I agree with Mrsd : children do like and respect firm boundaries; they don't want to make their own calls about what's right and need guidance.

GoldenKelpie · 20/10/2014 17:21

OP, your in laws are really making a rod for their own backs by not being consistent. It's a shame because time out (or naughty step) used wisely is a good way of giving everyone a few minutes to calm down, allowing parents to take a few deep breaths before quietly talking about incident and why is was unacceptable. Then drawing a line under it and

My DS when younger was particularly 'strong willed' and some weekends I did just want to give in to him (so blooming stubborn). I didn't though and soon these moments became less and less. Eventually he said one day in passing "you know Mum there is no point in arguing with you once you have made a decision because you won't change your mind". Wow I thought, maybe all that stress has been worth it after all.

It is hard though and I am glad to have got all that behind me.

Oh and you are right too OP, screaming and smacking are a sign that you have lost the plot and the argument.

GoldenKelpie · 20/10/2014 17:23

*Then drawing a line under it and moving on Grin.

AbbieHoffmansAfro · 20/10/2014 17:26

A relative of mine is about to refuse to go on a paid-for family villa holiday precisely because of discipline issues with her BIL and SIL. While the children BIL and SIL have are mostly delightful ( so far), especially with people other than their parents, the endless drama of poor discipline, inconsistent parenting, tantrums etc is too much to put up with on holiday. It is an awful shame.

The stupid thing is, being crap with discipline and boundaries doesn't make anyone happy, the children least of all. You don't have to be a Victorian martinet, but children need to know where they stand and to have guidance. It is awful to see fundamentally lovely children being left to develop behaviours and expectations that will bring them nothing but sorrow in later life.

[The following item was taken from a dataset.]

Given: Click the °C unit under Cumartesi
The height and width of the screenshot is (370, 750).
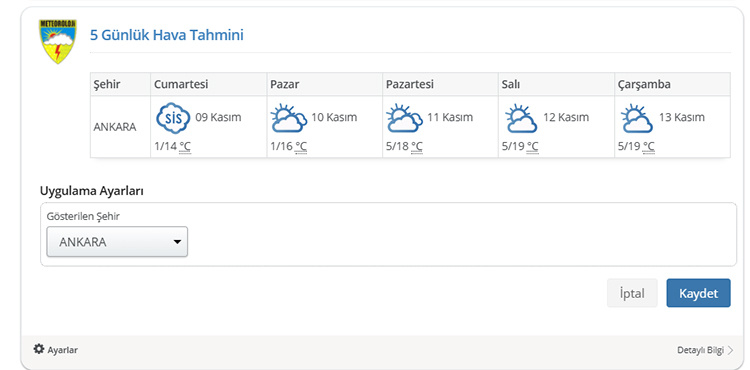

MrsDeVere · 20/10/2014 17:28

This reply has been deleted

Message withdrawn at poster's request.

Mrsfrumble · 20/10/2014 17:30

I don't understand why saying "please" is being wet and ineffectual. Isn't it just modeling good manners? If I say to my DS "it's time to go out, please go and get your shoes" it doesn't mean that getting his shoes is optional, but I want to reinforce that it's important to speak politely. Am I wrong?